By Kenneth B. Shilson, CPA, President
With 2015 in the rearview mirror, many buy here, pay here (BHPH) operators will evaluate last year’s performance by reviewing sales figures and the “bottom line” of their year-end financial statements. Although I acknowledge that these are typical performance barometers operators use to determine what kind of year they had – neither individually or together – tell how well the company managed risk, which affects future performance. The aforementioned analysis also does not provide any insight into how to do better next year!
For the past eleven years, I have performed computerized analysis of BHPH installment portfolios for operators and capital providers using our proprietary software – Subprime Analytics. This analysis is the equivalent to giving your portfolio an “MRI”, and includes more than 1.5 million subprime installment contracts aggregating more than $15 billion.
The Subprime Analytics reports contain performance metrics and evaluations of installment portfolios for many of the nation’s most successful BHPH operators. These metrics include static pool (measures the severity and frequency of losses) and loss to liquidation (measures the pace of losses), and “drill downs” into virtually every aspect of their deals.

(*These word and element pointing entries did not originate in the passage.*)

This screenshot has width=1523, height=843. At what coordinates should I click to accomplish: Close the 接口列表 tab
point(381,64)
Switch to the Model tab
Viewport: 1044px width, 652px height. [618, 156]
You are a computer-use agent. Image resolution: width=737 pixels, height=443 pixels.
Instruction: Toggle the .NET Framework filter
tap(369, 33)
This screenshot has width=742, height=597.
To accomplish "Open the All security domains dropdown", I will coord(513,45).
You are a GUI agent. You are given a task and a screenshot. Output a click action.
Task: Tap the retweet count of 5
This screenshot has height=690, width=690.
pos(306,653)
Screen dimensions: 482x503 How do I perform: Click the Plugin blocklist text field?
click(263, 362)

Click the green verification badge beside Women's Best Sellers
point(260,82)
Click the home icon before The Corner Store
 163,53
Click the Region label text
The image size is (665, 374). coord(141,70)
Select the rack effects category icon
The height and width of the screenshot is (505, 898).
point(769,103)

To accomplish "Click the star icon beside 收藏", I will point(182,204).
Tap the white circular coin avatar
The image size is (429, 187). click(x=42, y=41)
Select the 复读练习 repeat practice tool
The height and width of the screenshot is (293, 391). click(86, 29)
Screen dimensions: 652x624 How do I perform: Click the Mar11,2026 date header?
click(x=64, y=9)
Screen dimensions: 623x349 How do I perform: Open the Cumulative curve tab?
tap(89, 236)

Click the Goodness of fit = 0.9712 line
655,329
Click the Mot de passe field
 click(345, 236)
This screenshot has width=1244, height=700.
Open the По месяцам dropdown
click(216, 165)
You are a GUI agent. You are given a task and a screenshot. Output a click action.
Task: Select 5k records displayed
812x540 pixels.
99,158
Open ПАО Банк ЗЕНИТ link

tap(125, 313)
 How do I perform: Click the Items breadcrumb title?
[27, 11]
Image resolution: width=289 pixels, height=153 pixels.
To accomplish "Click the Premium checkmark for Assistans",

The analysis looks at customer attributes, vehicle types, and various other components of each deal structure, including the amount financed, contract term, repayment intervals, payment amount, interest rate, markup, etc.
These historical metrics allow us to forecast future loss rates and predict collection performance by plotting loss curves. In addition, cash recovery projections for each portfolio are compared with the operator’s investment into that portfolio to determine return on investment (ROI). ROI performance gradients have been established for below average, average and above average returns. These gradients are then used to compare each portfolio’s ROI against an overall master database of comparable peers, and to assess the cash efficiency and profitability of an operator’s underlying business model.
Based on the aforementioned analysis, I have reached the following conclusions:
1.) Each installment portfolio represents an operator’s most important financial asset because these contracts generate the cash flow, which fuels their operation. BHPH truly is the “finance business”.
2.) Asset quality is as important a component of success as size. The best portfolios are built over time, not overnight -- and bigger is not always better!
3.) Quality portfolios are products of consistent underwriting, developed by correlating the characteristics of each customer with the right vehicle and a proper deal structure. Although this can be done manually, it is more efficiently determined by using computer technology and correlation analysis.
4.) Centralized underwriting does not assure positive performance – it only assures consistency! It takes analysis to identify what is working and what isn’t.
5.) The local economic environment for operators often impacts performance, either positively or negatively, more than the overall national economic conditions. For instance, a plant closure in a particular economic area can have a devastating impact on portfolio repayment performance even when national employment data is improving. Therefore, it is imperative to monitor local economic changes periodically and to adjust when necessary.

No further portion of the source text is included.